BRIEF
Put the rows from the start through the line containing "click(103, 247)" into a Markdown table with the columns Line No. and Content, one table row per line, skipping blank lines.

DATA TO USE
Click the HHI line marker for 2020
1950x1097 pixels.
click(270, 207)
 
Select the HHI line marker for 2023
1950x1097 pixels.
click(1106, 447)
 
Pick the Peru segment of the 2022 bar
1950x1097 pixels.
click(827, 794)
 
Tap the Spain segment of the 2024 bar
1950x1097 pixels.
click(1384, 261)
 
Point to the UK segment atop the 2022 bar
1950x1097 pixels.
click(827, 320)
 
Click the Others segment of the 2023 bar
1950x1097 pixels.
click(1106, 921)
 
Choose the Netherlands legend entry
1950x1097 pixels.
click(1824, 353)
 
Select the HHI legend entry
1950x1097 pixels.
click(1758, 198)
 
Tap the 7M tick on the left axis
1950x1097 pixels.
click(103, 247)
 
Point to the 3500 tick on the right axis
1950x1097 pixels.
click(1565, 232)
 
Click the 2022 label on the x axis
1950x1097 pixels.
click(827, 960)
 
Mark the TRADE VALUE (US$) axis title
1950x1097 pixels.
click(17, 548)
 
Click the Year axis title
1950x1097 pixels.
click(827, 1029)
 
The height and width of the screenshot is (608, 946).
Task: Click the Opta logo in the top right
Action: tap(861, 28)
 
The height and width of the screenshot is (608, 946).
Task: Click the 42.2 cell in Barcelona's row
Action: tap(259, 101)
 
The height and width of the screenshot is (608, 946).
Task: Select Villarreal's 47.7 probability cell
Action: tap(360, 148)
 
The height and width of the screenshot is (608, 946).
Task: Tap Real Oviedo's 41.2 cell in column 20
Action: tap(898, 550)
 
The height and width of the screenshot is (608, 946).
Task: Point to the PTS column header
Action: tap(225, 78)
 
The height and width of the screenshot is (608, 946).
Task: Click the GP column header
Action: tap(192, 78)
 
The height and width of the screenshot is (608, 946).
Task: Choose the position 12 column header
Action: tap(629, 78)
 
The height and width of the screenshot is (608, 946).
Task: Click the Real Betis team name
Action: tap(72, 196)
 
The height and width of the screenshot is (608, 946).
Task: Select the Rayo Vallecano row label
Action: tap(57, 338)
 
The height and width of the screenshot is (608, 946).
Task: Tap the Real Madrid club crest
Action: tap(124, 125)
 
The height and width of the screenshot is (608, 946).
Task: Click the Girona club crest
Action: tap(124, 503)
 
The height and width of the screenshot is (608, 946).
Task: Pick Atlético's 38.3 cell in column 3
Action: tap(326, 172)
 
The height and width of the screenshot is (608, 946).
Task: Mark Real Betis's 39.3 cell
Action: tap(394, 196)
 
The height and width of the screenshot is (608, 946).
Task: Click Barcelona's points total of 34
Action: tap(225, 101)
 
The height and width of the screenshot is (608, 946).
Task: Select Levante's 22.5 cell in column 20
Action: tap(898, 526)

EXERCISE RESPONSE
| Line No. | Content |
|---|---|
| 1 | Click the HHI line marker for 2020 |
| 2 | 1950x1097 pixels. |
| 3 | click(270, 207) |
| 4 | Select the HHI line marker for 2023 |
| 5 | 1950x1097 pixels. |
| 6 | click(1106, 447) |
| 7 | Pick the Peru segment of the 2022 bar |
| 8 | 1950x1097 pixels. |
| 9 | click(827, 794) |
| 10 | Tap the Spain segment of the 2024 bar |
| 11 | 1950x1097 pixels. |
| 12 | click(1384, 261) |
| 13 | Point to the UK segment atop the 2022 bar |
| 14 | 1950x1097 pixels. |
| 15 | click(827, 320) |
| 16 | Click the Others segment of the 2023 bar |
| 17 | 1950x1097 pixels. |
| 18 | click(1106, 921) |
| 19 | Choose the Netherlands legend entry |
| 20 | 1950x1097 pixels. |
| 21 | click(1824, 353) |
| 22 | Select the HHI legend entry |
| 23 | 1950x1097 pixels. |
| 24 | click(1758, 198) |
| 25 | Tap the 7M tick on the left axis |
| 26 | 1950x1097 pixels. |
| 27 | click(103, 247) |